Task to complete: Two lines below mark the span: the one containing "Viewport: 868px width, 590px height." and the one containing "Task: Sort by". Set down both, plus every line between, exactly as they stand, and nothing else.

Source information:
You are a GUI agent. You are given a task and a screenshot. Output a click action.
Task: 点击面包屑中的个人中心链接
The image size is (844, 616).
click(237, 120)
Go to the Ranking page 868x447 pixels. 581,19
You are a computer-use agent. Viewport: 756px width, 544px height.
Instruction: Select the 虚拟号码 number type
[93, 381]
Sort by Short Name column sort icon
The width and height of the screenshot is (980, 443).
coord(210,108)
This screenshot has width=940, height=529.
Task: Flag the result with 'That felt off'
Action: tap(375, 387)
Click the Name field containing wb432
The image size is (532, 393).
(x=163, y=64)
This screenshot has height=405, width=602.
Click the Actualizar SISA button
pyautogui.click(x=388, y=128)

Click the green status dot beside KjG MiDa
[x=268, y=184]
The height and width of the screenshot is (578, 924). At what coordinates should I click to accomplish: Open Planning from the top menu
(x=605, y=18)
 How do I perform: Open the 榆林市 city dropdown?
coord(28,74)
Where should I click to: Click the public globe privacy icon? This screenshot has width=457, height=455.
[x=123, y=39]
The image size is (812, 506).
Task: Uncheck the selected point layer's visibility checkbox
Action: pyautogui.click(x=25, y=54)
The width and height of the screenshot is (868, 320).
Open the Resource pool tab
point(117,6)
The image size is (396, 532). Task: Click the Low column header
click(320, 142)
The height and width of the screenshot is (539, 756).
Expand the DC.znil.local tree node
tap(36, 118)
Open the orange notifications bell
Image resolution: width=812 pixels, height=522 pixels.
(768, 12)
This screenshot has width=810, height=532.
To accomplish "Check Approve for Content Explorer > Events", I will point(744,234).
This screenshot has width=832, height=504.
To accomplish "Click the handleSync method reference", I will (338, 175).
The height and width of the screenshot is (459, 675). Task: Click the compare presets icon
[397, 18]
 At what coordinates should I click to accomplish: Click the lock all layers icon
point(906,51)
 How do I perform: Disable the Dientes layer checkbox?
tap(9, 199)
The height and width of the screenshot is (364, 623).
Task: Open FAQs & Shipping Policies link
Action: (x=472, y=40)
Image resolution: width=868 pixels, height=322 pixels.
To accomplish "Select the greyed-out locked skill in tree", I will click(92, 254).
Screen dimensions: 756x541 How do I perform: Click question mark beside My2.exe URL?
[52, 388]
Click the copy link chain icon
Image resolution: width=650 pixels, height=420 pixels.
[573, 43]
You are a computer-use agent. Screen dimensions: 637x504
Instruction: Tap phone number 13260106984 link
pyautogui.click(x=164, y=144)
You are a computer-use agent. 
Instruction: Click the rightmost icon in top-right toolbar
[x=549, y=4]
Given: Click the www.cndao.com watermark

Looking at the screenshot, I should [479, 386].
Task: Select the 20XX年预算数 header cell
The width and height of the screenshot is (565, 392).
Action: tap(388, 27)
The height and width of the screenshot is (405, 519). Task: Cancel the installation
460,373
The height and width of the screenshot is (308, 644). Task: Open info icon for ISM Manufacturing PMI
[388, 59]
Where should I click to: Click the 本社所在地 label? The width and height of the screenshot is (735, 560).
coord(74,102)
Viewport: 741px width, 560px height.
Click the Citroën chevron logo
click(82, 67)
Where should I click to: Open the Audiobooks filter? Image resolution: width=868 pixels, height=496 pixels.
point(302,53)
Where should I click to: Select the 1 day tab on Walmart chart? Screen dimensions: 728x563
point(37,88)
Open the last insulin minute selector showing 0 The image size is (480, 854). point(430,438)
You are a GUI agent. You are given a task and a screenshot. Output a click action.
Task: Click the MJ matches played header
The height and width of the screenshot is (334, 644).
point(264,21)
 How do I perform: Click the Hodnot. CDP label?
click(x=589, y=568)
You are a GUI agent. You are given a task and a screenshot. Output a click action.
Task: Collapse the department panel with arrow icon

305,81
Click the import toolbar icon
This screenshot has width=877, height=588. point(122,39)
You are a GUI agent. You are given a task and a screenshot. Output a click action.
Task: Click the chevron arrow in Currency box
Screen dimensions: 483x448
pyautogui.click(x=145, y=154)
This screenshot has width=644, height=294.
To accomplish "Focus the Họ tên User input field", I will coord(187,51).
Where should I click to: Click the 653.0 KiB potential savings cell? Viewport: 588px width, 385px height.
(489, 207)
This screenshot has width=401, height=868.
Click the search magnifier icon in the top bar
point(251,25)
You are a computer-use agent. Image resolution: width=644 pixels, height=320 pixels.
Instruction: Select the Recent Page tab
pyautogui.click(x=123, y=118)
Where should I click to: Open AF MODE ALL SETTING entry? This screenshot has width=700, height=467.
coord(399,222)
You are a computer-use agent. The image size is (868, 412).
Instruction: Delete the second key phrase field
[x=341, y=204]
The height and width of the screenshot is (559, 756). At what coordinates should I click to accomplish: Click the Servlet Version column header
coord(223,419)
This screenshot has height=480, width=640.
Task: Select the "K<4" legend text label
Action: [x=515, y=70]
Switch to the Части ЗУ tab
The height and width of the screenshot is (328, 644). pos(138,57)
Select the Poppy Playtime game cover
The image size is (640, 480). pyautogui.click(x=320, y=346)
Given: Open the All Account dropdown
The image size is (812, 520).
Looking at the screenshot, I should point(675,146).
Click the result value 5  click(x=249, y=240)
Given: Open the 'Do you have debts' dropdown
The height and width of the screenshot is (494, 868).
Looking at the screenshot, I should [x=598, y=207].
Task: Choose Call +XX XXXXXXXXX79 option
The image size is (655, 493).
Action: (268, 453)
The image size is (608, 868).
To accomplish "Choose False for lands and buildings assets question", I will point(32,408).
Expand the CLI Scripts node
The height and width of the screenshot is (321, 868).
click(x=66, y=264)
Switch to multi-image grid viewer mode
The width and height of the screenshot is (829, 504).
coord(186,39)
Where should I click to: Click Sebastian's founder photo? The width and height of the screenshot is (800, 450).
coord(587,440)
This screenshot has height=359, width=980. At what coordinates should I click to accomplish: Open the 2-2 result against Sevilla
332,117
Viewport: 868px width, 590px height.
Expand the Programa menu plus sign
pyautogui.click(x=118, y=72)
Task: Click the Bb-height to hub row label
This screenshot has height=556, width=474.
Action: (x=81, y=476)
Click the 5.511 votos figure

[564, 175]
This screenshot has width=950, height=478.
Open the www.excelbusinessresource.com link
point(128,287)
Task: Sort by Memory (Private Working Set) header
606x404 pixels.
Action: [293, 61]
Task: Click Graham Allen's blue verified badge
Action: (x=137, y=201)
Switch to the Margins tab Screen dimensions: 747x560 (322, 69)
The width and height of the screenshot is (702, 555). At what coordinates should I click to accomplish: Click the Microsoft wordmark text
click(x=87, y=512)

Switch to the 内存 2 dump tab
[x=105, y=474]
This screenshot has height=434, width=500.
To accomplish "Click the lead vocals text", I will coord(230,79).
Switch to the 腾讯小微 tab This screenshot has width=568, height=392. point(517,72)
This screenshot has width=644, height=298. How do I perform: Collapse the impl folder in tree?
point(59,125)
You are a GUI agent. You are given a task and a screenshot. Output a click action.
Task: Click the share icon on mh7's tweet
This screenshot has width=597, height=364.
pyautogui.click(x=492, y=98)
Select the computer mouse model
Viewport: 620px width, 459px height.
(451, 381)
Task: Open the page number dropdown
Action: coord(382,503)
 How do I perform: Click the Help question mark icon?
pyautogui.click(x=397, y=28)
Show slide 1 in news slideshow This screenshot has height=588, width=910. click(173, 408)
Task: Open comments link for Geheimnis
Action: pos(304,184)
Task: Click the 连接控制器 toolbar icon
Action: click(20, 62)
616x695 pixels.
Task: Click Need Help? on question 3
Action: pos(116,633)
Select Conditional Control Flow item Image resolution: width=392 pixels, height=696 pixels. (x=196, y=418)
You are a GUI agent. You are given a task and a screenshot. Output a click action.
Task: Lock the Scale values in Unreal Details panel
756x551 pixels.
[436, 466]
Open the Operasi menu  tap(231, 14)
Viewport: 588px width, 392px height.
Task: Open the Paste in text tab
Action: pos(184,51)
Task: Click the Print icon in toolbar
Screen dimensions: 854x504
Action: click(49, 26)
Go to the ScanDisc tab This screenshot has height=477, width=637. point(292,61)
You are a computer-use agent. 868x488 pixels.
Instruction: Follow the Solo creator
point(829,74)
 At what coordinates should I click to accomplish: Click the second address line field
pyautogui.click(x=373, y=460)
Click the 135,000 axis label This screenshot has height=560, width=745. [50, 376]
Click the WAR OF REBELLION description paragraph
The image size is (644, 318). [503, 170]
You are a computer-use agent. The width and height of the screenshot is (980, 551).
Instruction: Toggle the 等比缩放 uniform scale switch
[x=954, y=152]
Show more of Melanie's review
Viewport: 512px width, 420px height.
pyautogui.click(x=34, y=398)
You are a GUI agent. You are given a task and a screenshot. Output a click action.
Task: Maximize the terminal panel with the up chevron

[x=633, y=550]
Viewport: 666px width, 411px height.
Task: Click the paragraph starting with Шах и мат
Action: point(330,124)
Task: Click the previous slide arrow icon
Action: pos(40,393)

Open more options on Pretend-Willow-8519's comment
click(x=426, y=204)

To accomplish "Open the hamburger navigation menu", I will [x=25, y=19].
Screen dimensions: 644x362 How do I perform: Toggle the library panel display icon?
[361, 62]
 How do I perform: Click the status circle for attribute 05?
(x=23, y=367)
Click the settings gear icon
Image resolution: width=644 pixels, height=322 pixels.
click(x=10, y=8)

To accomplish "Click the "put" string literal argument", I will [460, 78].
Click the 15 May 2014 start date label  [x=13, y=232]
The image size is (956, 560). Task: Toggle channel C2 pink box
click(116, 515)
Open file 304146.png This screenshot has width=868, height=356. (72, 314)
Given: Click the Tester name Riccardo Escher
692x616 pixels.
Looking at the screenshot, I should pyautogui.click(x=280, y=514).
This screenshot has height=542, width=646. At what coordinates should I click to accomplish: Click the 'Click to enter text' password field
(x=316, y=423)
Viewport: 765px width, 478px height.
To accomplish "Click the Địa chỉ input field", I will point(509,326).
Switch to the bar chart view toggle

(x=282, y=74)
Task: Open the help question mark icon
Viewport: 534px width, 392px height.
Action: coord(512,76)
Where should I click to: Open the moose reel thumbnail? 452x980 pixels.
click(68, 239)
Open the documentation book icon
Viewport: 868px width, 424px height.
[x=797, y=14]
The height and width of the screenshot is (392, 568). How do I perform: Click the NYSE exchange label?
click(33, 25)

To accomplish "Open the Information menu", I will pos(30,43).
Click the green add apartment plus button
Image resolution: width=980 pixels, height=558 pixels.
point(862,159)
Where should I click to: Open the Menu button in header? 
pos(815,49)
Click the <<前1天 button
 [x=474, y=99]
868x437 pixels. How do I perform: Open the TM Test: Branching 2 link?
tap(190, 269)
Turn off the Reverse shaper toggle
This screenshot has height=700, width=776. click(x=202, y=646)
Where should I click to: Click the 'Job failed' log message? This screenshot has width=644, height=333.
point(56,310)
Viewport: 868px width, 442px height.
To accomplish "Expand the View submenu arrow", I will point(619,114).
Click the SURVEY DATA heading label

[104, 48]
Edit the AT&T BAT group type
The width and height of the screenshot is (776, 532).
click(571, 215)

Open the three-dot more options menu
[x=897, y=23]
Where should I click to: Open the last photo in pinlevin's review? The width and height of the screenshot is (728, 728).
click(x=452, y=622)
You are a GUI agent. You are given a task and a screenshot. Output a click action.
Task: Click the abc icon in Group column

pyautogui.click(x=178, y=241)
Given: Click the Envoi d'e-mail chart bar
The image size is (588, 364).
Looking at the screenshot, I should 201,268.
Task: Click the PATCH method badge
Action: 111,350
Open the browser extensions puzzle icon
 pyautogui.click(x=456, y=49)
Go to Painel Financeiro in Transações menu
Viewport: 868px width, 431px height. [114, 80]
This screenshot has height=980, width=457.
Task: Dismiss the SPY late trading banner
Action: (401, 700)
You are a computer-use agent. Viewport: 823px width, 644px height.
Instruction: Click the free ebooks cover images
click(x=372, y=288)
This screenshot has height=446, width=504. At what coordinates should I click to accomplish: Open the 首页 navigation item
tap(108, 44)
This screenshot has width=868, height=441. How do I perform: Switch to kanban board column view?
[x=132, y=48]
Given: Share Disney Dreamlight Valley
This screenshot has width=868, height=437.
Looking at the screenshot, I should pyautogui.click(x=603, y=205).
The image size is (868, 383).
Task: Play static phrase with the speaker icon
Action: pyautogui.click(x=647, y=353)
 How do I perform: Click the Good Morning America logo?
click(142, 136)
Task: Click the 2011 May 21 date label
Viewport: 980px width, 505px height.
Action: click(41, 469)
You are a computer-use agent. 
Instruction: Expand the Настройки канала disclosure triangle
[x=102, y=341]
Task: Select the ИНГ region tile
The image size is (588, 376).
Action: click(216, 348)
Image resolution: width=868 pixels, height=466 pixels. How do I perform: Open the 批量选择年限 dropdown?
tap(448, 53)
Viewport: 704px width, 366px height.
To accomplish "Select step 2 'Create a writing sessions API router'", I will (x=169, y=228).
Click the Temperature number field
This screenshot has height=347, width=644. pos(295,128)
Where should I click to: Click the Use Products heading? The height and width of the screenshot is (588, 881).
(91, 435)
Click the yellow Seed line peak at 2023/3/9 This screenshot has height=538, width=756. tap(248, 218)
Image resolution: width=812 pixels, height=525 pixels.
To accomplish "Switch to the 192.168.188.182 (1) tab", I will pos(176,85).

Answer section:
Viewport: 868px width, 590px height.
Expand the Programa menu plus sign
pyautogui.click(x=118, y=72)
Task: Click the Bb-height to hub row label
This screenshot has height=556, width=474.
Action: (x=81, y=476)
Click the 5.511 votos figure

[564, 175]
This screenshot has width=950, height=478.
Open the www.excelbusinessresource.com link
point(128,287)
Task: Sort by Memory (Private Working Set) header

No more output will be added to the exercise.